Here is some names and numbers that I found a couple of years back for Michigan snowmobile salvage yards, don't know if they are all in business yet.


Meseola Salvage MI 
616-832-2881 

Poke-N-Plum Salvage Inc All brands MI 
517-456-4579/6213

Slick's Great Lakes Salvage MI 
517-676-0583 

Snowmobile Farm, the MI 
517-872-2747 

Snowmobile Motorcycle Salvage Inc Larry Tomkins MI 
517-772-3442 

Stauffer's Snowmobile Salvage MI 
616-782-6786 

Underwood's Snowmobile Salvage Wants Tillotson HDs MI 
616-794-0086


----------



## kingfisher 11

Where is the junkyard in MT Pleasant?

The salvage yards listed, no cities are listed. Could you be more specific?

Thanks
Bob


----------



## POLARBEAR

busterboy, welcome to the site.... thank you for the info!


----------



## mscy2dog

What do you need? I got a buddy in Petersburg thats got a pollbarn full of parts and there's a junk-yard off 96 by Howell.


----------



## kingfisher 11

I could use a light bulb. The machine is a 74 scorpion and the hood on it is off and old whip.
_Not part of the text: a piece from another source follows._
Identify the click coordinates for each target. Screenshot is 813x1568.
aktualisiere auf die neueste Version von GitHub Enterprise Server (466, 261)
I would even take a manifold/exhaust if I could find a match.

Other then these problems its makes a great ice fishing machine. Starts right up and runs strong.

Bob


----------



## Busterboy

Kingfisher, Sorry, don't have any cities associated with the names and numbers. Stumbled across these sled recyclers listings in Michigan along with others in the snowbelt region. Might be able to do a reverse telephone number search on the internet to find the city.

Busterboy


----------



## Burksee

Here's the address for Mt Peasant along with a "few" links to some parts places around.
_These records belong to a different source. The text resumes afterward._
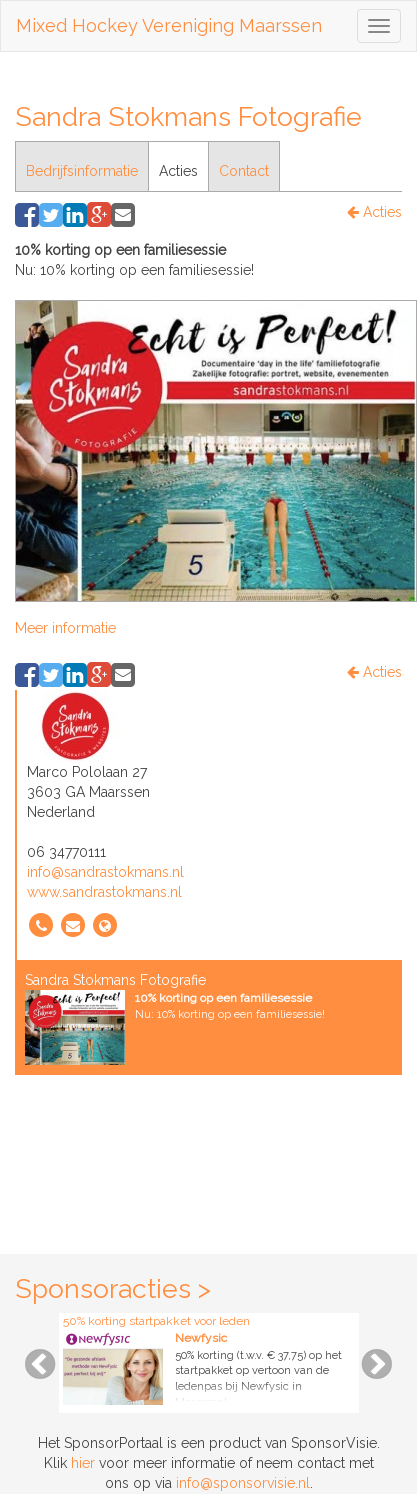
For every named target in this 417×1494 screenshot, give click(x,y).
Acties (178, 171)
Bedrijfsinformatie (82, 171)
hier (83, 1463)
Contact (244, 171)
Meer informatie (65, 628)
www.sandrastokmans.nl (104, 892)
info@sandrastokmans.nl (105, 872)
The guys in Mt. Pleasant are ok but get kinda "moody" at times and you really have to go there as they dont do much over the phone. 

SNOWMOBILE & MOTORCYCLE SALVAGE
4101 E. River Road
Mt. Pleasant, MI 48858
Phone: 517/772-3442
Visa/MC.
UPS/COD.

The guy in Vermont has really got a lot of "stuff" for the really old stuff!

http://www.motosalvagedirectory.com/michigan.html
http://www.retroparts.net/index.html
http://www.tired-iron.com/main.htm
http://sled-parts.com/
http://www.winderosa.com/snowdist.html
http://www.centralsnowmobile.com/
http://www.glwsnowmobile.com/


----------